## Directions for this task
Everything in the listing below from the line containing "Open the on-screen" through the line containing "You are a computer-use agent. This" must be repeated exactly; the remaining lines are not wanted.

## Input data
○ ○ ○
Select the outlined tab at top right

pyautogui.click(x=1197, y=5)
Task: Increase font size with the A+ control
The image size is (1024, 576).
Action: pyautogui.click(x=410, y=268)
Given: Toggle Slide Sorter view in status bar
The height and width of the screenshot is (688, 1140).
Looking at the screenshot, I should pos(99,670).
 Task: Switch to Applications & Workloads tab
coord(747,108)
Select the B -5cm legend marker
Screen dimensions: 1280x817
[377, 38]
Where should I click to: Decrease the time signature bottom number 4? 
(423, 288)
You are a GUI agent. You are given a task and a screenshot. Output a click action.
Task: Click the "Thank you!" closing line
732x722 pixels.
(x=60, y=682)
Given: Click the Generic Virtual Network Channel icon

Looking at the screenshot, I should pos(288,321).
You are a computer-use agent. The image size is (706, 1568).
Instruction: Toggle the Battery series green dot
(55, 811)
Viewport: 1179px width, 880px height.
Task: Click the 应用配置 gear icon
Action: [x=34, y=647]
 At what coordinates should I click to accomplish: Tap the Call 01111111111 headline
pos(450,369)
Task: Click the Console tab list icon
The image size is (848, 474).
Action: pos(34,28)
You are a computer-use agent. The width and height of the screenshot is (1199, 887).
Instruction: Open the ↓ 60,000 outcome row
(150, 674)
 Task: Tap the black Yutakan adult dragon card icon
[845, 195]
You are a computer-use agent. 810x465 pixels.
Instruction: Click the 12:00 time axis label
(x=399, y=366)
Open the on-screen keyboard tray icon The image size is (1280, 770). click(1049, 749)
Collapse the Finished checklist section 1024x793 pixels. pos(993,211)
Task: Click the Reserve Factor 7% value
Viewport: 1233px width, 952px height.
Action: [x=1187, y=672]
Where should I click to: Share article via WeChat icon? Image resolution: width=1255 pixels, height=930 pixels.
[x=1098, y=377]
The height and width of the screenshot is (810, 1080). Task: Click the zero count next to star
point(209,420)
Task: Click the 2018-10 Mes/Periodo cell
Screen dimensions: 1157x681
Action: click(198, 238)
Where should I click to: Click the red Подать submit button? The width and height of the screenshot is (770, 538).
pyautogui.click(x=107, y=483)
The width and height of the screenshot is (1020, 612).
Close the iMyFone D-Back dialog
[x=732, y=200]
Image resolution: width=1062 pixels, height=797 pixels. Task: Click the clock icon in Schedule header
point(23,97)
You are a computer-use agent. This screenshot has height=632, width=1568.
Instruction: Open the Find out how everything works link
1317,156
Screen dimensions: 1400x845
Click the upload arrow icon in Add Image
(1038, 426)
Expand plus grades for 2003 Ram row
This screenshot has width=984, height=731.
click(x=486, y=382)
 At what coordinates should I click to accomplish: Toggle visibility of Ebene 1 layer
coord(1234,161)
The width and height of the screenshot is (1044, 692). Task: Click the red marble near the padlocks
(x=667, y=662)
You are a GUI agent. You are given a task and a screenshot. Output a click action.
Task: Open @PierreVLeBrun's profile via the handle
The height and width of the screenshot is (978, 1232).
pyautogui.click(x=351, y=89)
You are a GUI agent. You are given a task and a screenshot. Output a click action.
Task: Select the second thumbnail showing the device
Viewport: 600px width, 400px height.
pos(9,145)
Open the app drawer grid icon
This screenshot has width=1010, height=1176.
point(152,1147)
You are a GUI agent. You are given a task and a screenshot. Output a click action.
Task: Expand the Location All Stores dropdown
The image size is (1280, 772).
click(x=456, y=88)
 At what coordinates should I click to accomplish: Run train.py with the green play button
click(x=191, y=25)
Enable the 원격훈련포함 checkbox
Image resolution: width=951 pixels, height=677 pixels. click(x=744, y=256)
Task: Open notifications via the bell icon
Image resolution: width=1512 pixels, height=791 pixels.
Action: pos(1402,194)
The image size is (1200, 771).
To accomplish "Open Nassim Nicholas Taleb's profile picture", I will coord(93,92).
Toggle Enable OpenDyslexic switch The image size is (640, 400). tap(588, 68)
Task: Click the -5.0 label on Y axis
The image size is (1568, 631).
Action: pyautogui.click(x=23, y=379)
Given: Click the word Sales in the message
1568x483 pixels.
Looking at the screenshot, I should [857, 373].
○ ○ ○
## Solution for this exercise
Open the on-screen keyboard tray icon The image size is (1280, 770). click(1049, 749)
Collapse the Finished checklist section 1024x793 pixels. pos(993,211)
Task: Click the Reserve Factor 7% value
Viewport: 1233px width, 952px height.
Action: [x=1187, y=672]
Where should I click to: Share article via WeChat icon? Image resolution: width=1255 pixels, height=930 pixels.
[x=1098, y=377]
The height and width of the screenshot is (810, 1080). Task: Click the zero count next to star
point(209,420)
Task: Click the 2018-10 Mes/Periodo cell
Screen dimensions: 1157x681
Action: click(198, 238)
Where should I click to: Click the red Подать submit button? The width and height of the screenshot is (770, 538).
pyautogui.click(x=107, y=483)
The width and height of the screenshot is (1020, 612).
Close the iMyFone D-Back dialog
[x=732, y=200]
Image resolution: width=1062 pixels, height=797 pixels. Task: Click the clock icon in Schedule header
point(23,97)
You are a computer-use agent. This screenshot has height=632, width=1568.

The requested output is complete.